_What you will do_. Starting at the line that holds "Select the column I header", transcribe every line to the end of the data exactly; include no other lines.

[Saved entries]
++++++++

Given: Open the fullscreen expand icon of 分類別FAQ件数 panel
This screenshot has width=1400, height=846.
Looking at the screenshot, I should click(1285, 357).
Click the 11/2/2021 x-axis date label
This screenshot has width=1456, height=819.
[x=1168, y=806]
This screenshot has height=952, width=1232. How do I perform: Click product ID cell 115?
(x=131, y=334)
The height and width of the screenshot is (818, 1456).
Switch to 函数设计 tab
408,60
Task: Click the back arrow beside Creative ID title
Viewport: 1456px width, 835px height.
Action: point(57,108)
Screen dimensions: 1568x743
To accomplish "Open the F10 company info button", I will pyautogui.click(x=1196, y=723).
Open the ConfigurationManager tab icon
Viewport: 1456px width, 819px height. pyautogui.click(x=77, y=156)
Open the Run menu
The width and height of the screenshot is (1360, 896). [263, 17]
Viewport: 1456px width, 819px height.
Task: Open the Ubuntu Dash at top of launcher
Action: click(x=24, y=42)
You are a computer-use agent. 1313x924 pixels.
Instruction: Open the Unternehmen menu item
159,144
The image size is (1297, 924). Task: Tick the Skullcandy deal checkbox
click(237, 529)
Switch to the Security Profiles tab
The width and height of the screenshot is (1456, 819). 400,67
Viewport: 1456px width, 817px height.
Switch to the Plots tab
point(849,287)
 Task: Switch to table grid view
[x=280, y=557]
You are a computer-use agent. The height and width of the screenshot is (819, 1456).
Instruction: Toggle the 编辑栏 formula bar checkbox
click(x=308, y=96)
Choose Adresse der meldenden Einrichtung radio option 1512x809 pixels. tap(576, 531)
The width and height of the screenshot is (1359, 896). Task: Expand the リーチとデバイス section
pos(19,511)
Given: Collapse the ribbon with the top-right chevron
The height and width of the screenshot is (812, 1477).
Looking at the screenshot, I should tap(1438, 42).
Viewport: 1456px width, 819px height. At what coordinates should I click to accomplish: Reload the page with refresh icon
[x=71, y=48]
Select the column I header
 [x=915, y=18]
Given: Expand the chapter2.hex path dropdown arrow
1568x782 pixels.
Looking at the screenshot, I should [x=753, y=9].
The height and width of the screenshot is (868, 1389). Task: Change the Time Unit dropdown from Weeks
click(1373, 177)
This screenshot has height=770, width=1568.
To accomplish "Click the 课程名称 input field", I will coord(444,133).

++++++++

_Task response_.
Select the column I header
 [x=915, y=18]
Given: Expand the chapter2.hex path dropdown arrow
1568x782 pixels.
Looking at the screenshot, I should [x=753, y=9].
The height and width of the screenshot is (868, 1389). Task: Change the Time Unit dropdown from Weeks
click(1373, 177)
This screenshot has height=770, width=1568.
To accomplish "Click the 课程名称 input field", I will coord(444,133).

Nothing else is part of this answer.